FILE NO 236 宮崎と周辺の植物
スダジイ Castanopsis sieboldii (Makino) Hatusima ex Yamazaki et Mashiba
すだ椎 ブナ
撮影日 2010.12.22
撮影場所 綾町

 
シイノキは古くから知られた樹で、昔高等学校で習った歌の、家なれば笥に盛る飯を草枕旅にしあれば椎の葉に盛る(万葉集有間皇子)はまだ覚えている。
 分類学の進んだ現在では厳密に言えばシイノキの中にはイタジイとツブラジイ等があるので区別して扱うべきかもしれないが、材を利用す専門家は別にして里山を歌ったり眺めたりするだけならシイノキでまとめて不都合はない。

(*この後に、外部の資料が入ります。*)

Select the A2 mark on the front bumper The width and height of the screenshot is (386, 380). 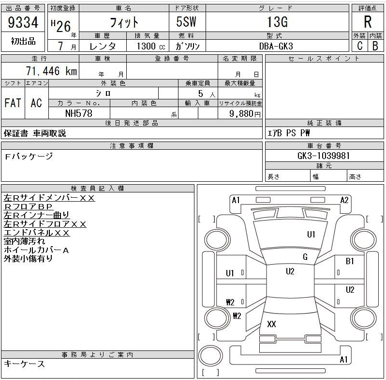(x=344, y=200)
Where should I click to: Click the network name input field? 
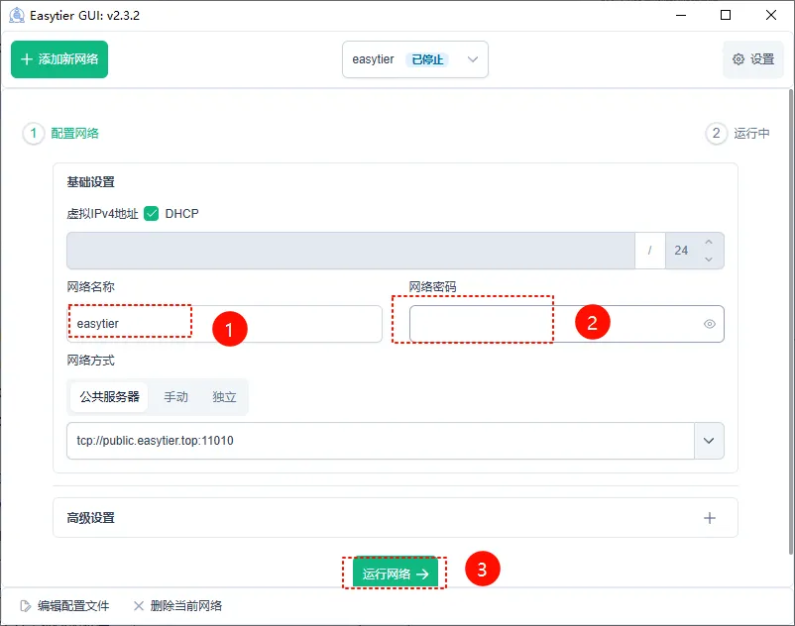[x=223, y=324]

 スダジイは福島県以西、ツブラジイは関東地方以西の屋久島まで、それより南には果実が大きいオキナワジイが分布するという。
 宮崎でも広く自生して里山の主要な構成種となっているが、葉や幹に変化が多い上に中間種もあって果実の無い時は区別しにくい。
画像1 珍しく手が届く位置の枝についた落ち残りの果実(シイノミ) ツブラジイは画像9以下を参照。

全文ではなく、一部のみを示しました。